I am using Chloroquine and its effect on autophagy and I want to treat my cell culture with a dose close to the exposition with CQ treatment. So how valid is to use the mean serum concentration? or there is a model to adapt this value?
You can treat your cell culture with any drug you wish. You just have to calculate the optimum concentratin. For your cell line according your experimental design.
In a first estimation you could use an incubation concentration corresponding to average concentration in serum to be in the relevant range. Given the long half-life of chloroquine the serum concentration must be stable enough to make it directly relevant. It's better to actually use a range of concentration in vitro to establish a concentration-effect relationship and then relate to the concentrations seen in vivo.

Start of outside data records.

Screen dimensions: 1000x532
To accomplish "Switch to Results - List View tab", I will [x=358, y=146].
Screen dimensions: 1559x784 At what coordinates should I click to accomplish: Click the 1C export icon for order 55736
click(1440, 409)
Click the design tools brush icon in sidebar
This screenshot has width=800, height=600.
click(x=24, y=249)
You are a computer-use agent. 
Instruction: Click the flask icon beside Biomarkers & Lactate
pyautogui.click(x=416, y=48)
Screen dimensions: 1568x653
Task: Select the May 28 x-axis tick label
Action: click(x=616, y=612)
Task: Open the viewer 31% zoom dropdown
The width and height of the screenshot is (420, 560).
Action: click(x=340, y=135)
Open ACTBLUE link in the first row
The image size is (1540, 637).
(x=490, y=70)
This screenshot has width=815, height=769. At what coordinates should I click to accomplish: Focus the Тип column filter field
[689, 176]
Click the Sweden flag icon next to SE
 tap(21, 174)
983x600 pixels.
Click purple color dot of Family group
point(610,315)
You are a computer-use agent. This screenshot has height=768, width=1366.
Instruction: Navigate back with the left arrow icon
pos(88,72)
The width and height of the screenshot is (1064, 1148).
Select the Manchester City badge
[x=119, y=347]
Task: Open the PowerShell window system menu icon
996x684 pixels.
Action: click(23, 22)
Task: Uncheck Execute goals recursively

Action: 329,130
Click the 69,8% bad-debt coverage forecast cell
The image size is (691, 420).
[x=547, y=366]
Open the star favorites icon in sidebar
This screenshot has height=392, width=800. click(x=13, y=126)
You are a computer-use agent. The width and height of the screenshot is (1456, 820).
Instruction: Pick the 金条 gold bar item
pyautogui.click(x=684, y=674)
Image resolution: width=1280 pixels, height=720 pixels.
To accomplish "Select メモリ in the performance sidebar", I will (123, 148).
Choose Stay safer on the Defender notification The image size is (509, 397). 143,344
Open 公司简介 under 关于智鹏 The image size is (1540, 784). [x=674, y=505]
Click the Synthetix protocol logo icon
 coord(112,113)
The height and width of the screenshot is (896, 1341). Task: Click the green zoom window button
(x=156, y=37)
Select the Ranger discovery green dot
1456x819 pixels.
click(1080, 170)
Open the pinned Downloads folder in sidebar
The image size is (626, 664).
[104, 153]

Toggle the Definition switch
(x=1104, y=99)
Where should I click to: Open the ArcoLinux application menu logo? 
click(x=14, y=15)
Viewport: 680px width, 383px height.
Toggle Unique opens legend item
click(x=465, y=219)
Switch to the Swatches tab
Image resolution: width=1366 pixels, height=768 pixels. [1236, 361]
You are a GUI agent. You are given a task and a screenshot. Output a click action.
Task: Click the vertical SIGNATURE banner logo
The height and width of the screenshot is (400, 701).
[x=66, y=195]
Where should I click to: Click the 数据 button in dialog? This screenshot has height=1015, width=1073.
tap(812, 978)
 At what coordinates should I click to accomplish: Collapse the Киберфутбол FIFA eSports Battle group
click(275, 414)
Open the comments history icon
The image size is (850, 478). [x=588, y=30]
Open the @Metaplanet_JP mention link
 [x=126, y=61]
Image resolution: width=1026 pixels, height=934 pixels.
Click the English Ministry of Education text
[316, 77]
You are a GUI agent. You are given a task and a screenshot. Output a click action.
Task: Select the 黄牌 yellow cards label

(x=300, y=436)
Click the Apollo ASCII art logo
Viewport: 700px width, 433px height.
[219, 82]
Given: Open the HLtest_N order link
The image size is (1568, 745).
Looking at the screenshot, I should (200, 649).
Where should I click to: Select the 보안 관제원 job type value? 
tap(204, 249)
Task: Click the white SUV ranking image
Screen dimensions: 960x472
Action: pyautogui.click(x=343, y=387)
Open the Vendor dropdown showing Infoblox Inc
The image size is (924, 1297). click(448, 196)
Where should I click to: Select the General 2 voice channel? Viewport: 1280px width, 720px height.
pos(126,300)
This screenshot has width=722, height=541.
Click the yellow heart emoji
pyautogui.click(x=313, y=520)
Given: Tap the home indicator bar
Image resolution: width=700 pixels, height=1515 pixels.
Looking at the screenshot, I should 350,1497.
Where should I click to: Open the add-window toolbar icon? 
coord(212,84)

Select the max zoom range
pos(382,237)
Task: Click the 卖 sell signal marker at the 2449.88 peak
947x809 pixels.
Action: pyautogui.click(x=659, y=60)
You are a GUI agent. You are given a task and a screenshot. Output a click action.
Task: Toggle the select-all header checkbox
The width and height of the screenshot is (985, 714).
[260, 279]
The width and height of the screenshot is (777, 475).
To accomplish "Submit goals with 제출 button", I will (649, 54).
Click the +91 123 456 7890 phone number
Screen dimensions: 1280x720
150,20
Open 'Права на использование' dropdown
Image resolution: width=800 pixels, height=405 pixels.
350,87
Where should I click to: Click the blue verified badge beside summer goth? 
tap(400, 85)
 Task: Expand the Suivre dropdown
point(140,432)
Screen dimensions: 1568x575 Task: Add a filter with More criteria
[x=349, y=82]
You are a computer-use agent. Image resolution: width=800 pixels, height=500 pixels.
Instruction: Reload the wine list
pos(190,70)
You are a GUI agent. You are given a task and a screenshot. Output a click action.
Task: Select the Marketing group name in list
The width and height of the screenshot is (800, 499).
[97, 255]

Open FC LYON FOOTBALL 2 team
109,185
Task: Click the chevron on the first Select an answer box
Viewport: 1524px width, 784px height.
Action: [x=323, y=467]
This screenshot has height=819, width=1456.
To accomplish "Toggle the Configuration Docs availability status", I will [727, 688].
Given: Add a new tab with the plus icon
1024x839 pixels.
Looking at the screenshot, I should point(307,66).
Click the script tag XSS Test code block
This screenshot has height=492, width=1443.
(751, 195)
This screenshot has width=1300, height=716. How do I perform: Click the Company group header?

When doing these comparisons, in general, one should consider binding. Only free unbound drug is expected to drive effects, so one needs to set conditions to match unbound drug concentrations, considering serum binding / plasma protein binding and binding to incubation medium. Chloriquine is a low binding compound, so this may not be a main factor in that particular case. However, chloroquine has high affinity for tissues / cellular material, so you should consider measuring concentrations in your test medium during incubation with cells, to make sure you match effective concentrations rather than nominal one, in case accumulation in cells impacts medium concentrations.
The aim is to match free concentrations at the site of action between systems. Here we assume that similar free concentration in serum and extracellular fluid leads to similar free concentrations in the relevant intracellular organelles.